Retype, without any change, the part of the entries that opens with the line containing "Task: Select the Live tab" and closes with the line containing "Looking at the", including both of those lines. Leave the pictures out of your answer.

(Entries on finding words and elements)
*-*-*

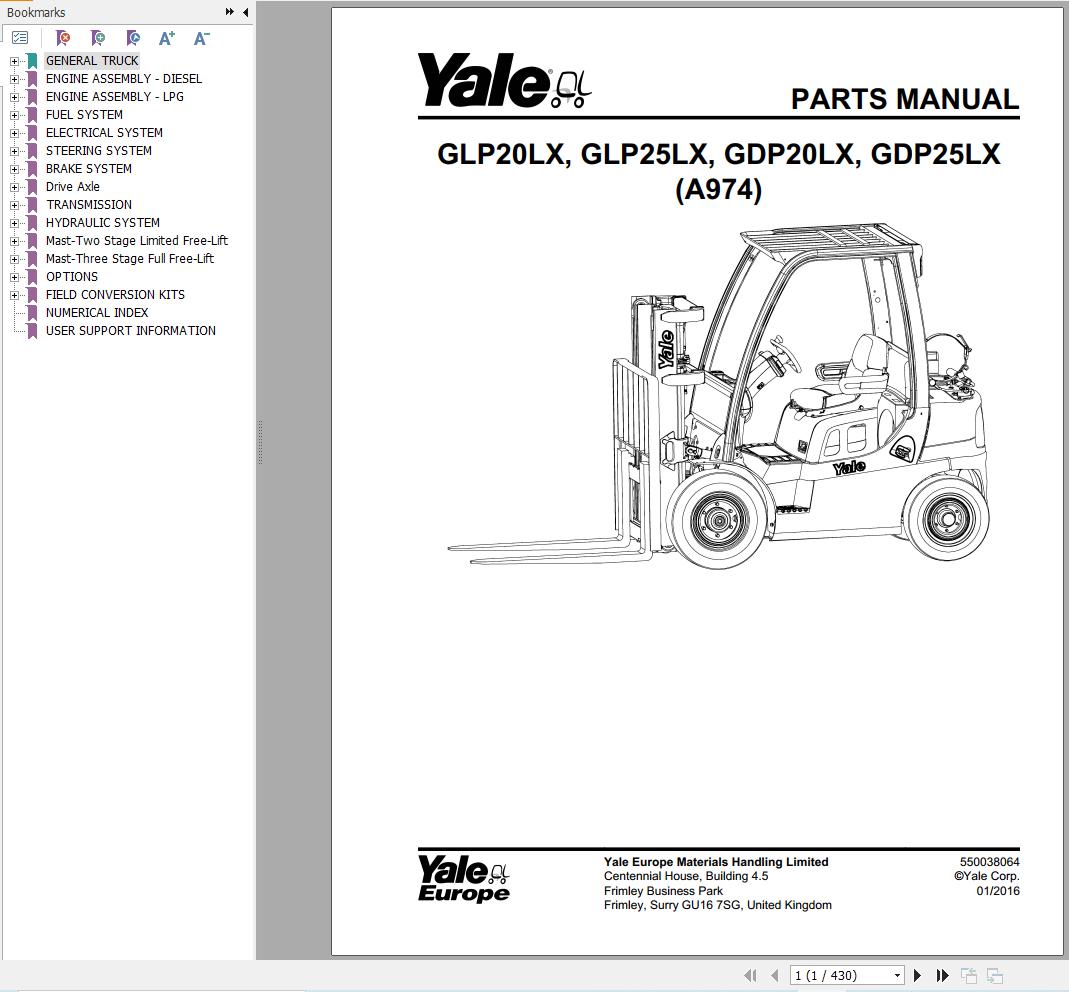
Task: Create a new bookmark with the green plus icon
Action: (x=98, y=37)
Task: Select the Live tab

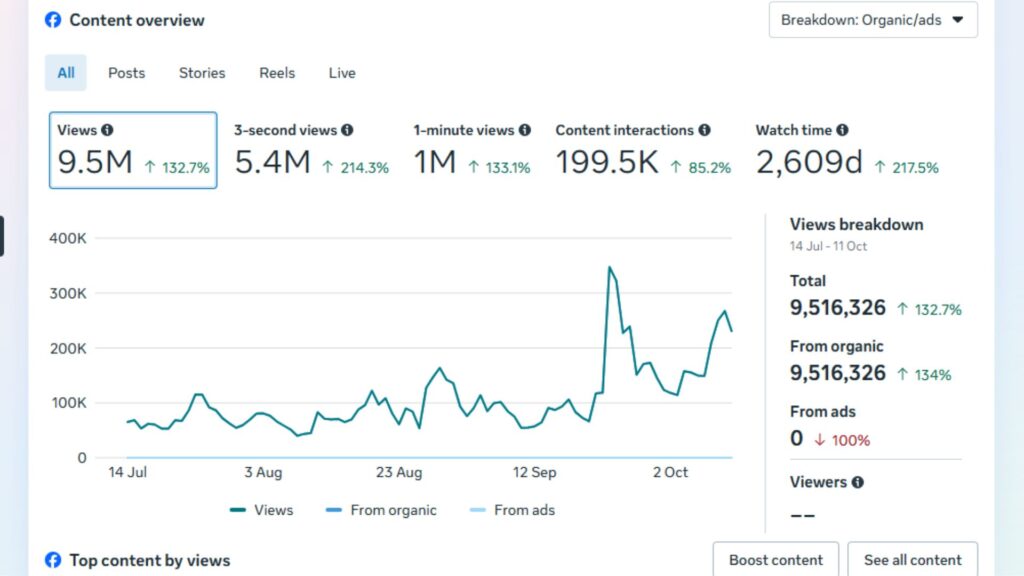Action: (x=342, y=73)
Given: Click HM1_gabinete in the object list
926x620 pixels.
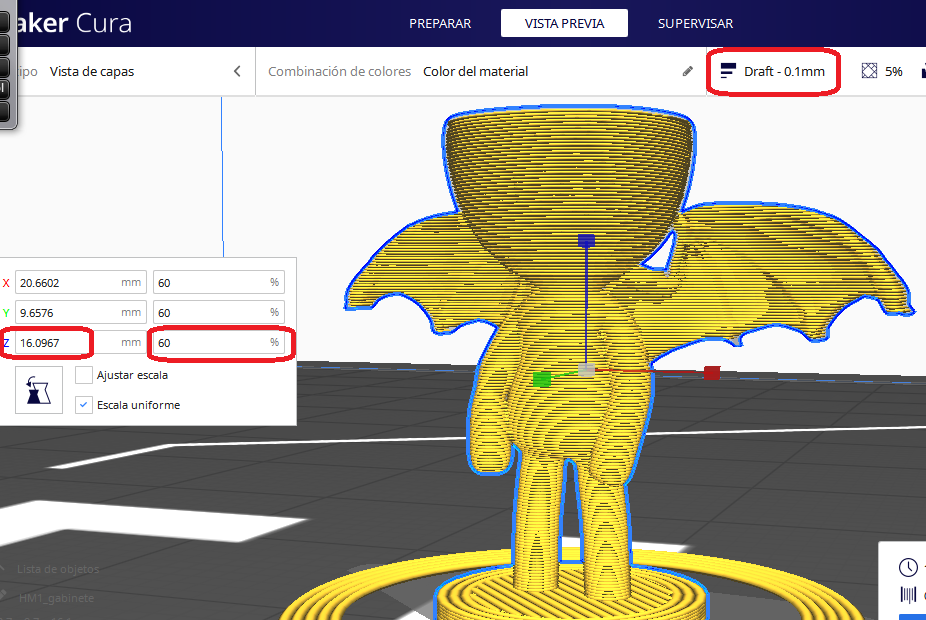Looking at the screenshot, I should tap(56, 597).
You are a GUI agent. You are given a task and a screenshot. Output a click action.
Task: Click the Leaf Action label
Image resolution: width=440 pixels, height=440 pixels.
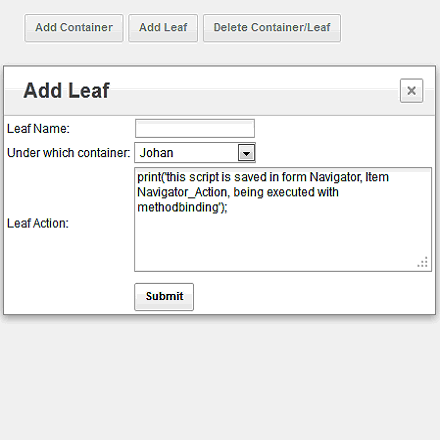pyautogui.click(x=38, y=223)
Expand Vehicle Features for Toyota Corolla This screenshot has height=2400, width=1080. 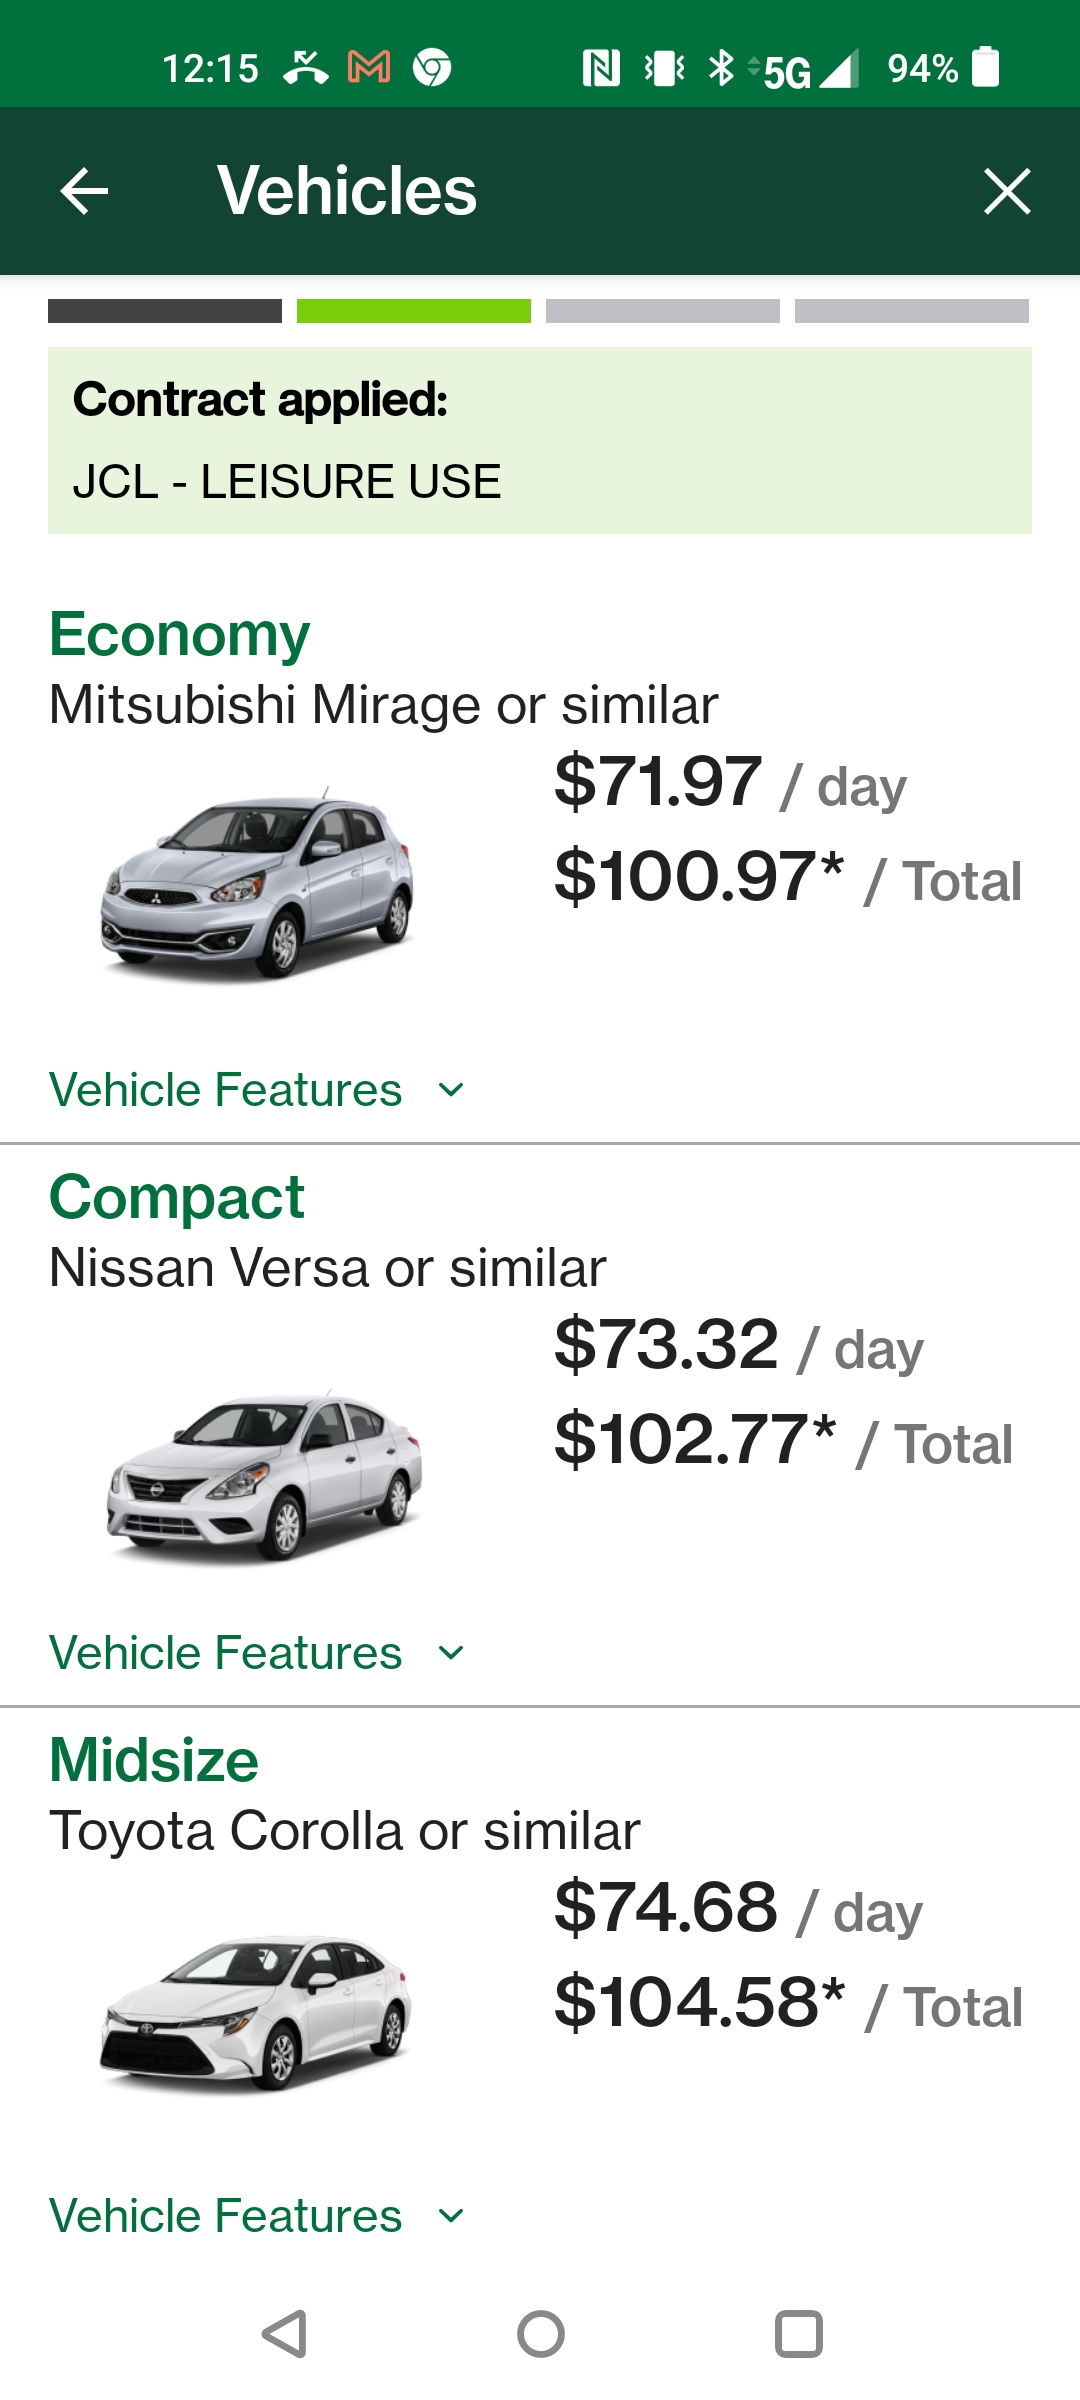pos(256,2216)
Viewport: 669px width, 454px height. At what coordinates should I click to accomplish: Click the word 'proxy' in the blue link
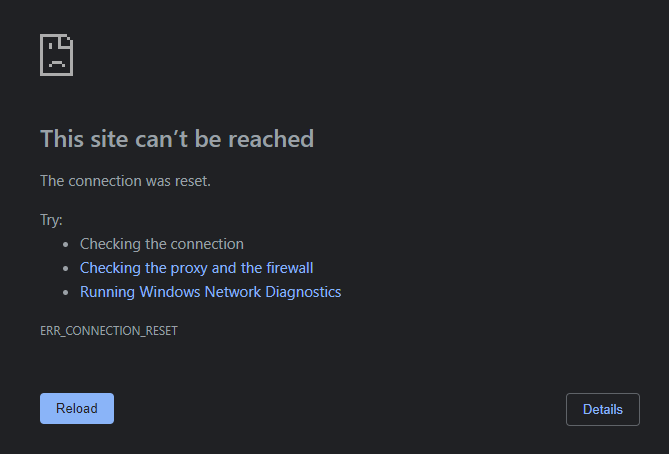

*-*-*

Result of this exercise:
Task: Select the Live tab

Action: (x=342, y=73)
Given: Click HM1_gabinete in the object list
926x620 pixels.
Looking at the screenshot, I should tap(56, 597).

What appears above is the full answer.